The ANC led South African government has had a quarter of a century to destroy the infrastructure of the country, collecting fees for service and not spending a cent on maintenance or enhanced facilities.
Fact vs opinion
Before you are inclined to accuse me of being a doomsayer, consider this horrible but very true reality. A newly qualified gynaecology student serving her internship at two government hospitals, the Jo’burg General and Helen Joseph Hospital works on an average 18 to 20 hour shift. This individual, yes, only one for both hospitals, runs at their own cost, a private vehicle to get from one hospital to another, delivering babies and serving the greater needs of pregnant women. She also has dwindling supplies of medical equipment and consumables required to professionally conduct proper medical procedures. She carries in her hand bag at all times, drip sets and cannulas for emergency intravenous procedures and even syringes because the demands at both hospitals for these items runs so appalling low, that unless they take what they can when it is available, standing next to a pregnant mother in crisis that desperately needs treatment, but not having ready access to equipment would simply threaten the life of baby and mother.

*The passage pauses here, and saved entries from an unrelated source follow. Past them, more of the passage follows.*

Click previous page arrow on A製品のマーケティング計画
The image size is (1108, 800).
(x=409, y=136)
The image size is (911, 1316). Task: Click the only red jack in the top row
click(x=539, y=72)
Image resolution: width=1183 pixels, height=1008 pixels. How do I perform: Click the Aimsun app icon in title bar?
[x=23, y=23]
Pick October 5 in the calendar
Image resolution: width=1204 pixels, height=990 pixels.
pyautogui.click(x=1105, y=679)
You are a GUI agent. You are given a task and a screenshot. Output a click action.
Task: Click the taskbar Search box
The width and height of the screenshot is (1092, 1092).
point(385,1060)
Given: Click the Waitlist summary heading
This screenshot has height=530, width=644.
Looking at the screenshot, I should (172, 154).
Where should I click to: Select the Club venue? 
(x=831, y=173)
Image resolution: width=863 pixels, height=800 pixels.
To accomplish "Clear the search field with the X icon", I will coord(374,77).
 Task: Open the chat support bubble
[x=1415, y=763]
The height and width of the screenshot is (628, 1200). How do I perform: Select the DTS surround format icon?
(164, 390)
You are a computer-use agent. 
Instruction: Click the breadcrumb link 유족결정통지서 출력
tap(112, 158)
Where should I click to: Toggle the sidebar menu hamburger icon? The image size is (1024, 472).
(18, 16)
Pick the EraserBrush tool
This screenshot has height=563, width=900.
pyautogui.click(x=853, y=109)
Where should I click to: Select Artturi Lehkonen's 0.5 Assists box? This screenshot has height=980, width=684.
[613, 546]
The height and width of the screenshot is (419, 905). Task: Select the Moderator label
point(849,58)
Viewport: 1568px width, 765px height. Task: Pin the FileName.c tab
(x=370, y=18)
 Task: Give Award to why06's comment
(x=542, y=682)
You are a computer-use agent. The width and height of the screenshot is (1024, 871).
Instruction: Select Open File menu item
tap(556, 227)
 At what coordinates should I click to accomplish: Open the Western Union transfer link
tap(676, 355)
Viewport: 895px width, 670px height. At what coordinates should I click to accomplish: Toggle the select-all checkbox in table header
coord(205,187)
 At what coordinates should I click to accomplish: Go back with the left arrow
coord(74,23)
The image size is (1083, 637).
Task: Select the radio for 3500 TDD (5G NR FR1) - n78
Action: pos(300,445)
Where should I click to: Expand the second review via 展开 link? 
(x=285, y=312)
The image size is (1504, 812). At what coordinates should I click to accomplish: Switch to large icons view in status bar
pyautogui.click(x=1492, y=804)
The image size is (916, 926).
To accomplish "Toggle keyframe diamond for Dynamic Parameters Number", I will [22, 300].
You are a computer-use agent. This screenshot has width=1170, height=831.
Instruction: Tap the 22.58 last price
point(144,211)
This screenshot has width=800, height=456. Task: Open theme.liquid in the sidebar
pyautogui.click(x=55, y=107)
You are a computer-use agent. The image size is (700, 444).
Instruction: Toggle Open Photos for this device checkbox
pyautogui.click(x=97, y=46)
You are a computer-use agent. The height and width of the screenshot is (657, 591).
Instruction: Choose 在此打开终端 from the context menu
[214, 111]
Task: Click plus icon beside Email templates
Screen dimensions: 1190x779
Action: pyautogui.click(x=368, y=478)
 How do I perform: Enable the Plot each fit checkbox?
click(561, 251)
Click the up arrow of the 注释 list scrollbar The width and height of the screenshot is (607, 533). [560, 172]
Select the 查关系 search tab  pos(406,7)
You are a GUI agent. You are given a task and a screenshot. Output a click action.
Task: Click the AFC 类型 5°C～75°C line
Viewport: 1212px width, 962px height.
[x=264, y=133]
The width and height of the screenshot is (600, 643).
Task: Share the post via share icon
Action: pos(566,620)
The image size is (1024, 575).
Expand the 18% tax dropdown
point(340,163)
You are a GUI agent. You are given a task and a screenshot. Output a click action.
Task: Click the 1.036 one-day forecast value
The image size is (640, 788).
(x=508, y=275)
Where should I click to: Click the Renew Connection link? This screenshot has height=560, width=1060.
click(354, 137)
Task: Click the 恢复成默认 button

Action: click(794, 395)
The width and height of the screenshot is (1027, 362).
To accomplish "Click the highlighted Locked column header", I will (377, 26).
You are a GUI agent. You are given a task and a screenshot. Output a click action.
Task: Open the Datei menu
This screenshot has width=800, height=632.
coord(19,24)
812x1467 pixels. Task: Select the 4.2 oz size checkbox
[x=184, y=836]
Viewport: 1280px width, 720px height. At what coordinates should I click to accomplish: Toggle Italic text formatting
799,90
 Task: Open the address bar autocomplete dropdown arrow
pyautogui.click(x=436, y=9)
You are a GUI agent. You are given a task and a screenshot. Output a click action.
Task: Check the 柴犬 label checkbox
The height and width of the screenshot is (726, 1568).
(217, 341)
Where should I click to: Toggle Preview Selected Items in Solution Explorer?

Sterile environments in both hospitals (and I know this to be the same in virtually EVERY state hospital) have been broken down and remain unmaintained. Drip stands have disappeared so the Heath Robinson solution of “’n boer maak ‘n plan” mentality has the inept maintenance crews in these hospitals smash a nail through the sterile barrier in the wards to hang a drip bag. Inviting into the recovery spaces opportunity for the proliferation of “super-bugs”. Basic but fundamental sterility and sanitary protocols have failed in virtually every state institution.
Beds and bedding have disappeared out of hospitals. General maintenance and professional healthcare protocols are virtually non-existent. Nurses required to be on duty at night sleep through the night in certain hospitals making death declarations after 7am in the mornings on their rounds after being replaced by the day-shift. This is not rumour, but fact. State records will show a remarkable coincidence of recorded deaths in the early morning (around 7am) because these poor, ill individuals weren’t properly treated or monitored at night by the nursing staff charged with the responsibility of caring for their fellow South Africans in need. More money will not make a better nurse.
NHI is not the silver bullet to better healthcare in this country. NHI is the government’s humanitarian excuse to gather much needed funds to prop up other failed institutions. And when the critical levels of fiscal flows fail, what will this country and its people have to endure when there are no more beds in the hospitals, no more medicines and no more professional medical personnel? Will we, like we did under Jacob Zuma’s rolling blackout solution to “no coal”, simply be expected to allow our loved ones to die, because the “well meaning” government failed to manage their responsibilities as civil servants in the service of the people that elected them to government?
- Greg Norman is CEO of Market Guru.